Nonostante questo, la Fagioli, fra i leader mondiali dei trasporti eccezionali, sta predisponendo il necessario. Dalla prossima settimana, sulla sponda di San Benedetto si inizierà a posizionare le prime attrezzature. L’arco sambenedettino, più grande, pesa 2.800 tonnellate, quello di Bagnolo 2.200. Il trasferimento in alveo sarà garantito da un “pontone”, una chiatta da 91 metri di lunghezza, 27 di larghezza e 6,10 d’altezza che oggi è in Adriatico e che sarà trasferita, livello del Po permettendo, prima con rimorchiatori e poi con due spingitori fluviali.

Attualmente l’arco di San Benedetto è posizionato a 1,8 metri da terra. Sotto saranno posti 8 sollevatori idraulici che a step di mezzo metro, solleveranno il tutto a circa 7 metri d’altezza. Questo per stare più alti del pilone sul lato sambenedettino. Il pontone sarà posto trasversalmente rispetto alla corrente. Il trasferimento dell’immenso arco, 35 metri d’altezza, e che sarà portato alla quota del ponte esistente, sarà eseguito con carrelli semoventi e telecomandanti, composti da 284 assi da 4 ruote ciascuna. Sul pontone saranno posizionate torri per mantenere l’altezza e altri carrelli per lo spostamento.

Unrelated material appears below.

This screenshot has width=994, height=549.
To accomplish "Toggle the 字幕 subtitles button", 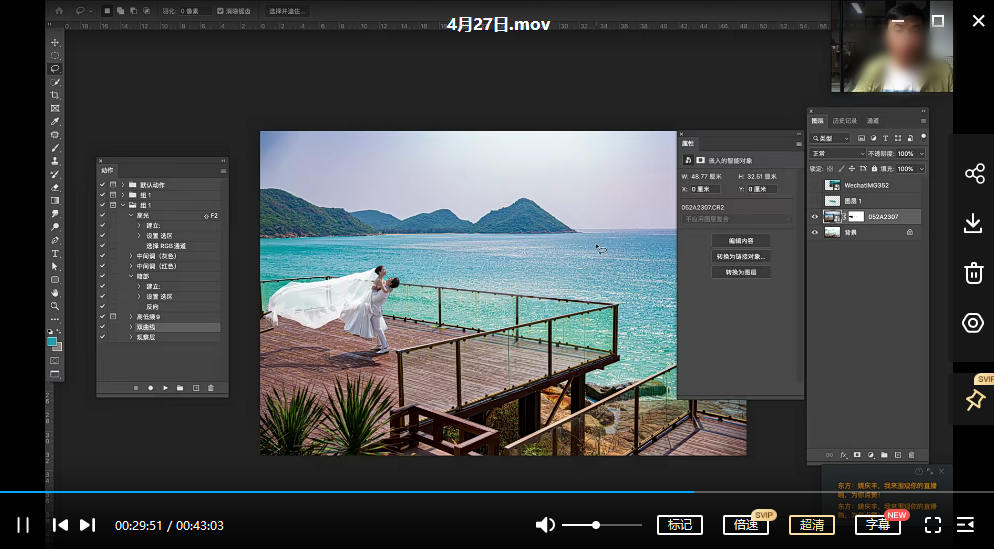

Una volta che il ponte poggerà sui piloni già costruiti, il pontone si sposterà sul lato di Bagnolo, dove sarà posto invece longitudinalmente alla corrente. Qui l’ostacolo è costituito dall’argine che sarà superato alzando sempre il ponte di sei, sette metri, per depositarlo posi sull’appoggio in alveo e sulla riva. Una operazione ingegneristica eccezionale, che sarà svolta nell’arco di una sola giornata.